[Collected data]
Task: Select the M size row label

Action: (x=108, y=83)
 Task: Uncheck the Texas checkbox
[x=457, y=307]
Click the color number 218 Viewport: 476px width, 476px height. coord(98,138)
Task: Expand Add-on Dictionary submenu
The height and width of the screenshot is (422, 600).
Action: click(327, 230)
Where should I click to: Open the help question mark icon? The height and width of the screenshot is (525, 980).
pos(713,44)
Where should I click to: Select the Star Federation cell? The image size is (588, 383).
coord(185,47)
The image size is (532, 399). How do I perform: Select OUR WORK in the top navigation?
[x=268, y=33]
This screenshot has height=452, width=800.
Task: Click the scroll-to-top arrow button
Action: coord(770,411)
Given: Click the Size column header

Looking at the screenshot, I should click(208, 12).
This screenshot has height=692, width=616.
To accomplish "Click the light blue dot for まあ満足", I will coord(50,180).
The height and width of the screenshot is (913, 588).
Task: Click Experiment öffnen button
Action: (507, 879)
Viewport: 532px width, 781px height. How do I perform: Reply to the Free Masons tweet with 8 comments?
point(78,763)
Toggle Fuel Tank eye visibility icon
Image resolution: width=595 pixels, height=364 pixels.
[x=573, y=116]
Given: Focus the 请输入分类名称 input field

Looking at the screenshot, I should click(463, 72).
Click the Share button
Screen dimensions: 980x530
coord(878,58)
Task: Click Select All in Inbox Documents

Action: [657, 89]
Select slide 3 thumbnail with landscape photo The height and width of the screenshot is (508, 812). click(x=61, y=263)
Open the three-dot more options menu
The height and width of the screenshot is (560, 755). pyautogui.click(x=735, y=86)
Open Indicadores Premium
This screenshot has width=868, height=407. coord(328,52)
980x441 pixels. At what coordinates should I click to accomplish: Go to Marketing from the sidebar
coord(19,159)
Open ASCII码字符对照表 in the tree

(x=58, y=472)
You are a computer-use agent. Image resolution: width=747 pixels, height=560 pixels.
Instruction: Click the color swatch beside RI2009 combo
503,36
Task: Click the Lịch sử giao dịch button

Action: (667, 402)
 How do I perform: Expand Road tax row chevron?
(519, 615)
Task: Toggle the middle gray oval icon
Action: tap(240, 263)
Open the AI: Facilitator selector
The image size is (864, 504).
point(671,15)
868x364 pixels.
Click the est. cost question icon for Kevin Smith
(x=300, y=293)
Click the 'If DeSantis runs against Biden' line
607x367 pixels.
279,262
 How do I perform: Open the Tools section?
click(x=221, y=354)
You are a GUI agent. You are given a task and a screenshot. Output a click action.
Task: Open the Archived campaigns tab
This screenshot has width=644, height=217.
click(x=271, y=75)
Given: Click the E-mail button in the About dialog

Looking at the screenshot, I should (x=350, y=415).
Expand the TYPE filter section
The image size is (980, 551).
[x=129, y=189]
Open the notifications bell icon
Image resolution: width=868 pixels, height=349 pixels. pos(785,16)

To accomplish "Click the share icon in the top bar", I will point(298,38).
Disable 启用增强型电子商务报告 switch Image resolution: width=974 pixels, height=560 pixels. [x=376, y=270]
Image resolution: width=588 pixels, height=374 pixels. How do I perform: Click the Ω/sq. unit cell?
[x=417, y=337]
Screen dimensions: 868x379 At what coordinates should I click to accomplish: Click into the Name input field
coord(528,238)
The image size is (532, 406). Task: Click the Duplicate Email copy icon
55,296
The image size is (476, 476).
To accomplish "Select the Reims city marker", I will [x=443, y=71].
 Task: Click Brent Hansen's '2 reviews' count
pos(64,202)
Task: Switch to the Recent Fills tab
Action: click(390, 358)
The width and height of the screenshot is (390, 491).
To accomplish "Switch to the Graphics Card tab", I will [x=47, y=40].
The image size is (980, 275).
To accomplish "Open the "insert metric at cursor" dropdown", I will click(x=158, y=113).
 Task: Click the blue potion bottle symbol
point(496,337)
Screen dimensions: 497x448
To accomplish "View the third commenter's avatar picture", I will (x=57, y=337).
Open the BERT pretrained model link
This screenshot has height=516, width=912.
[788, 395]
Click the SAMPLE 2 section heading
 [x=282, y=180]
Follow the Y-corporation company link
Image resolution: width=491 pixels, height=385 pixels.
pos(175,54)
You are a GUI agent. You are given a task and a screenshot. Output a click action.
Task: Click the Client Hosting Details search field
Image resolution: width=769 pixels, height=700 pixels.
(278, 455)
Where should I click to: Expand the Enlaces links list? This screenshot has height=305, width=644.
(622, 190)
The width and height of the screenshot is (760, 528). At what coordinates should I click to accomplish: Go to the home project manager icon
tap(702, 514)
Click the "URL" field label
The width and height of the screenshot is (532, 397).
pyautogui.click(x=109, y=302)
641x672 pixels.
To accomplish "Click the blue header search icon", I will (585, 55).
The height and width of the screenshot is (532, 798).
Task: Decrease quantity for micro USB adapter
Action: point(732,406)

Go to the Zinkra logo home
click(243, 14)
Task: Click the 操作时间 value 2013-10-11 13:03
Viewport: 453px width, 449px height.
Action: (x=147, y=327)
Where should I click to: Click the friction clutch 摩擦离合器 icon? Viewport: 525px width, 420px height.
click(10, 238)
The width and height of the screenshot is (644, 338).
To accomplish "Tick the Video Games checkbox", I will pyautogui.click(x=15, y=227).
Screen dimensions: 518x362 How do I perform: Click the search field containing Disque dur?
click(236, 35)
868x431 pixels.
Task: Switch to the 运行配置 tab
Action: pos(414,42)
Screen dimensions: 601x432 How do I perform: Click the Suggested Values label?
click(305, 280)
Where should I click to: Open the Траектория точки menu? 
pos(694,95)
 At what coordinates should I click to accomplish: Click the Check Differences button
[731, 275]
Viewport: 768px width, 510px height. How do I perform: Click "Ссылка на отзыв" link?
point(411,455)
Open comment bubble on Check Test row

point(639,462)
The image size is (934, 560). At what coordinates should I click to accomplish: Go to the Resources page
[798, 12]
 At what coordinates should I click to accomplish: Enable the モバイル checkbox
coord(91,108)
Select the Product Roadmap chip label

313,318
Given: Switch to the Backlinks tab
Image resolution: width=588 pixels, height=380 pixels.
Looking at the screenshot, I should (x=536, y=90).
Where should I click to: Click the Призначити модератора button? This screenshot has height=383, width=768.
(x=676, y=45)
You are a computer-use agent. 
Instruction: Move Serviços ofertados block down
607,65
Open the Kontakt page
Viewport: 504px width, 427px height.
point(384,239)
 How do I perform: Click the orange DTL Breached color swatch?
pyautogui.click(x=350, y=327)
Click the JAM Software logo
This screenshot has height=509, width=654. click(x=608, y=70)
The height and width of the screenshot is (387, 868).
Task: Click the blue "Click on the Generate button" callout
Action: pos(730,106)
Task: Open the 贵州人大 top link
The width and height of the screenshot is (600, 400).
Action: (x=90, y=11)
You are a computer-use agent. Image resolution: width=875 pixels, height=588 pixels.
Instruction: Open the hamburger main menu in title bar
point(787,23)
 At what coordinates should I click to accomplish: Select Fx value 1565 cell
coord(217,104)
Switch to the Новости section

### Task description
Go through the data above and copy each line that holds the word "computer".

### Your solution
You are a computer-use agent. Image resolution: width=747 pixels, height=560 pixels.
You are a computer-use agent. 
You are a computer-use agent. Image resolution: width=875 pixels, height=588 pixels.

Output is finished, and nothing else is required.